▶ **Aufgabenstellung**:
• a. Schreibe aus dem Text über den saarländischen Armutsbericht den Abschnitt ab, der mit „Was sagt nun“ beginnt und mit „oder Neunkirchen konzentriert.“ endet.
• b. Welchen Berichtszeitraum nennen die Autoren des Beirats im Text über den saarländischen Armutsbericht?
• c. Führe den Text über den saarländischen Armutsbericht im Anschluss an seinen letzten Satz weiter.

▶ **Text zur Analyse**:
┄┄┄┄┄┄┄┄┄┄
Der bis heute nur im Entwurf vorliegende zweite Armuts- und Reichtumsbericht zeige deutlich, dass sich die Armut im Saarland verschärft habe und die Schere zwischen Arm und Reich weiter auseinander gehe, so die Experten des Beirats. „Und dies mit Zahlen, die bereits vor der Corona-Pandemie erhoben wurden“, kritisiert der Beirat. Haben Bachmann und die vormalige CDU/SPD-Koalition den Bericht also bewusst unter der Decke gehalten und Zahlen aus der Corona-Zeit gar nicht erst erhoben, um die Wahlchancen nicht zu gefährden? Der
Beirat jedenfalls schrieb Bachmann ins Stammbuch: „Fast alle wichtigen Armuts-Indikatoren sind auf hohem Niveau geblieben.“
Dazu zähle etwa die Überschuldung. Vieles habe sich sogar noch weiter verschlechtert, etwa der fehlende Bau von Sozialwohnungen und das Armutsrisiko im Alter. „Und dies trotz relativ guter wirtschaftlicher Entwicklung im Berichtszeitraum 2013 bis 2019/20“, geben die Autoren des Beirats zu bedenken. In der jetzt vor uns liegenden Zeit werde der „Handlungsdruck wachsen“: nicht nur wegen der Kriegsfolgen, der Pandemie und des Klimawandels, sondern wegen der „Saarspezifika“Bevölkerungsentwicklung und industrielle Schwerpunkte. „Manifeste, strukturell bedingte Armut im Saarland ist kein Nischenthema“, betonen die im Beirat versammelten Sozial-Fachleute. Und fordern von der neuen SPD-Landesregierung, die Armut und soziale Ausgrenzung wirksamer zu bekämpfen, als es die Groko in den zehn Jahren zuvor getan hat.
Was sagt nun der neue Sozialminister Magnus Jung (SPD), der von Bachmann ein schwieriges Erbe übernommen hat? „Mit dem Wechsel der Hausspitze wird dem Thema Armutsbekämpfung eine stärkere Gewichtung gegeben“, erklärte Jung der SZ auf Anfrage. Als Sozialministerium werde man in der Amtszeit der SPD-Alleinregierung „einen Schwerpunkt setzen“. Dabei wolle er einen neuen, quartiersbezogenen Ansatz verfolgen, sagte Jung weiter. Soll heißen, dass sich die Arbeit Jungs offenbar auf Bereiche in Stadtquartieren von Saarbrücken, Völklingen oder Neunkirchen konzentriert.
┄┄┄┄┄┄┄┄┄┄
▶ **Datenabschnitt**:
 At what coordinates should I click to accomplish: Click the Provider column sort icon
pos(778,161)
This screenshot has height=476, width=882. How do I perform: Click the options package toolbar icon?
┄┄┄┄┄┄┄┄┄┄
▶ **Lösungen der Reihe nach**:
• a.
Was sagt nun der neue Sozialminister Magnus Jung (SPD), der von Bachmann ein schwieriges Erbe übernommen hat? „Mit dem Wechsel der Hausspitze wird dem Thema Armutsbekämpfung eine stärkere Gewichtung gegeben“, erklärte Jung der SZ auf Anfrage. Als Sozialministerium werde man in der Amtszeit der SPD-Alleinregierung „einen Schwerpunkt setzen“. Dabei wolle er einen neuen, quartiersbezogenen Ansatz verfolgen, sagte Jung weiter. Soll heißen, dass sich die Arbeit Jungs offenbar auf Bereiche in Stadtquartieren von Saarbrücken, Völklingen oder Neunkirchen konzentriert.

• b. Den Zeitraum 2013 bis 2019/20.

• c.
Den von Bachmann auf seinem Schreibtisch hinterlassenen zweiten Armuts- und Reichstumsbericht, für den der Beirat eine lange Mängelliste erstellt hatte, will Jung noch „final“überarbeiten und vor den Sommerferien der Öffentlichkeit präsentieren. Der Berichtsentwurf Bachmanns, den ein externes sozialwissenschaftliches Institut erstellt habe, sei von Ministerium und Beirat gleichermaßen kritisiert worden. „Eine völlige Neufassung des Berichts ist nicht möglich, wesentliche Kritikpunkte werden vor der Veröffentlichung aber eingearbeitet“, räumte Jung ein. Der Beirat solle künftig mehr eingebunden werden. Jung sagte, er wolle den Beirat in Kürze zu einer neuen Sitzung unter seinem Vorsitz einladen.
Ziel der SPD-Landesregierung in der Armutspolitik sei eine „offensive Bekämpfung und eine deutliche Reduzierung der Armut innerhalb der nächsten fünf Jahre“, erklärte Jung. Er wolle den Fokus auf die Quartiere legen, die Gemeinwesenarbeit und außerschulische Jugendarbeit stärken und ein ressortübergreifendes Konzept präsentieren. Die Kindergrundsicherung im Saarland solle vorangetrieben werden, um die Einkommensarmut zu reduzieren, so Jung.